Coca-Cola gets personal (again) through name-brand recognition

Coca-Cola is getting personal again with the return of a campaign favourite.

“Share a Coke” originally launched in 2011 with a concept that allowed consumers to swap their names onto products in place of the company’s logo to create what the brand referred to as “personalized keepsakes.”

The company says this month’s global relaunch, which includes Canada in its 120-plus country footprint, is one of the biggest rollouts of the year. The list of agency partners includes WPP Open X led by VML on creative/shopper, Weber Shandwick on PR in Canada, EssenceMediacom on North American buy and Salt XC on XM in North America. The bottles and cans are made, merchandised, distributed and sold in Canada in partnership with Coke Canada Bottling.

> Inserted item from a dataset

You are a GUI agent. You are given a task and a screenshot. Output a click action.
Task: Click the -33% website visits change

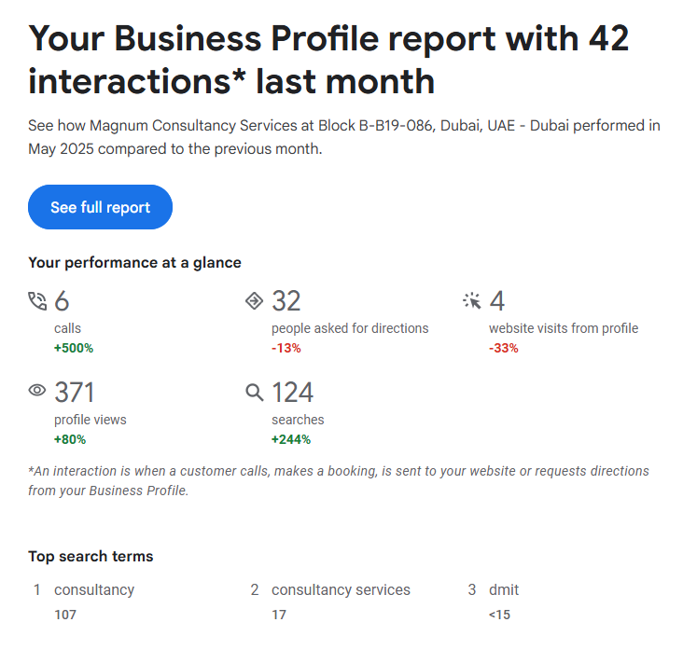click(x=504, y=348)
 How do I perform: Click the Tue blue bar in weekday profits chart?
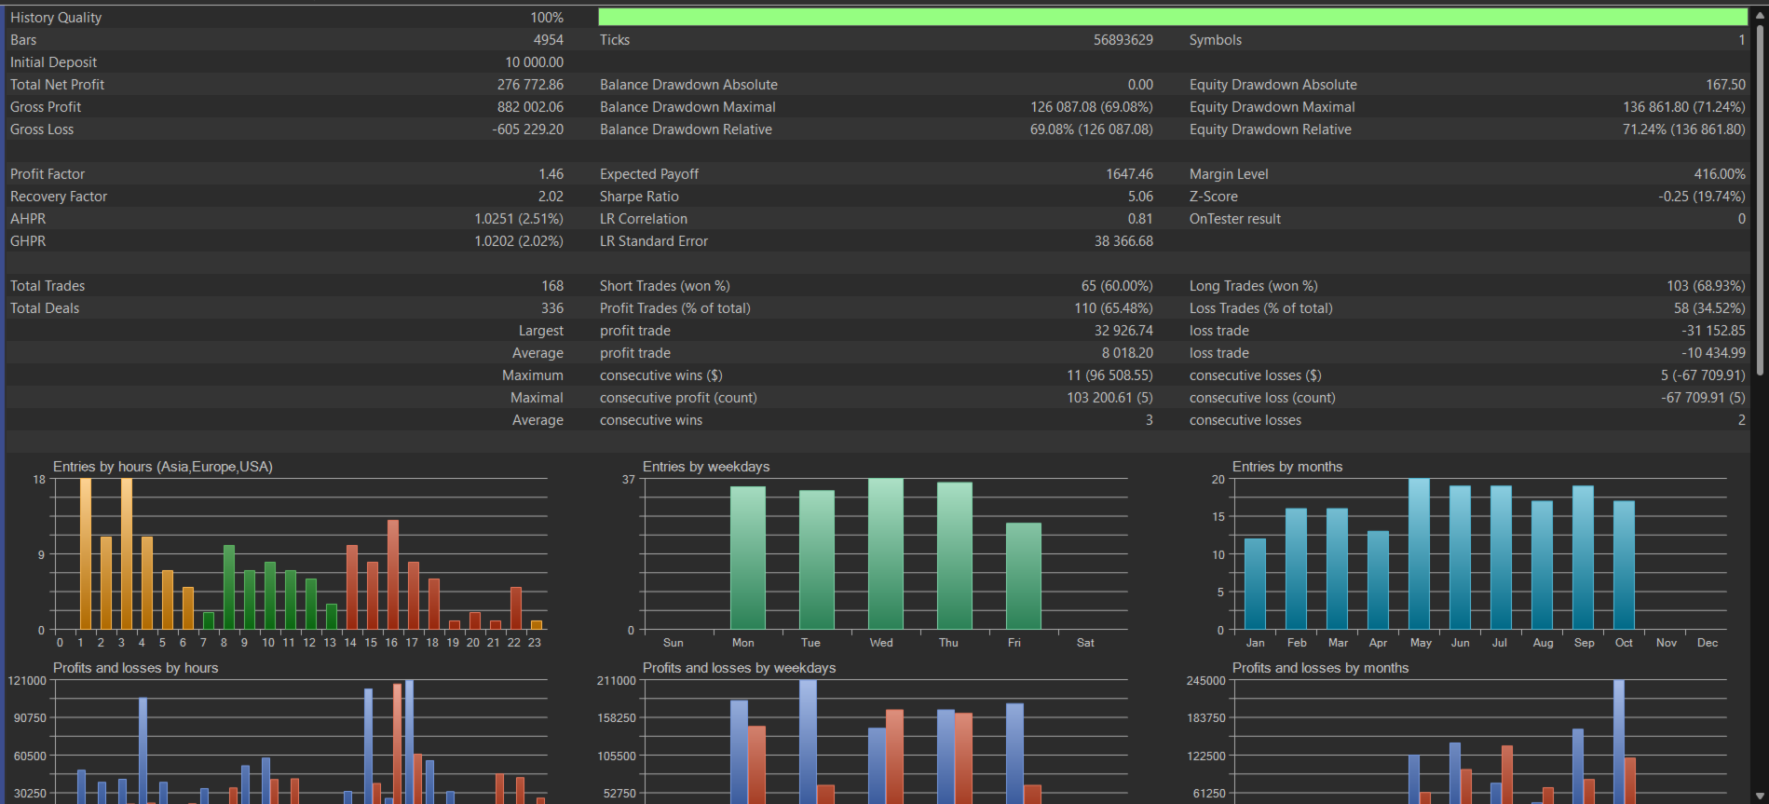808,742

The 2025 return expands the number options to engage more Canadians in “moments of joy,” says Solange Grimard, senior integrated manager at Coca‑Cola Canada. She tells strategy that the brand has added 800 new available names, 400 of which are applicable in Quebec.

The Coca‑Cola mobile app and on-pack QR codes provide a gateway to the “Share a Coke” digital hub, where fans can customize Coca‑Cola packaging with additional names and access the “Share a Coke Memory Maker,” an interactive digital experience that includes shareable personalized video content.

Similar to the original campaign, “Share a Coke” is again seeking to celebrate personal connection and shared moments among friends and family, Grimard says, adding that the brand is uniquely positioned to fulfill the goal through physical and digital experiences that promote real-life interaction.

In Canada, “Share a Coke” will span multiple channels, including traditional and social media, retail, e-commerce and experiential. Local pop-ups across the country will invite Canadians to create personalized cans in person.

A variety of digital tactics are driving visibility through omni-channel engagement which includes social campaigns, retailer homepage ads, point-of-sale displays and high-impact placements through OOH.

“It’s been a long time coming that took more than a year of planning,” Grimard explains. “Given the scale and integration across media, packaging, retail and experiential touchpoints, it required careful co-ordination to ensure everything came together seamlessly.”

The mass personalization tactic has been popular in the CPG space, informed in part by recent McKinsey research that reveals 71% of consumers expect companies to deliver personalized interactions.

Following the initial “Share a Coke” campaign’s success, rival PepsiCo countered in the summer of 2012 with its “Say it with Pepsi” rollout.

And in 2022, Moosehead Breweries, in collaboration with agency partner Conflict, unveiled “Beer with your name on it” as part of a limited contesting initiative.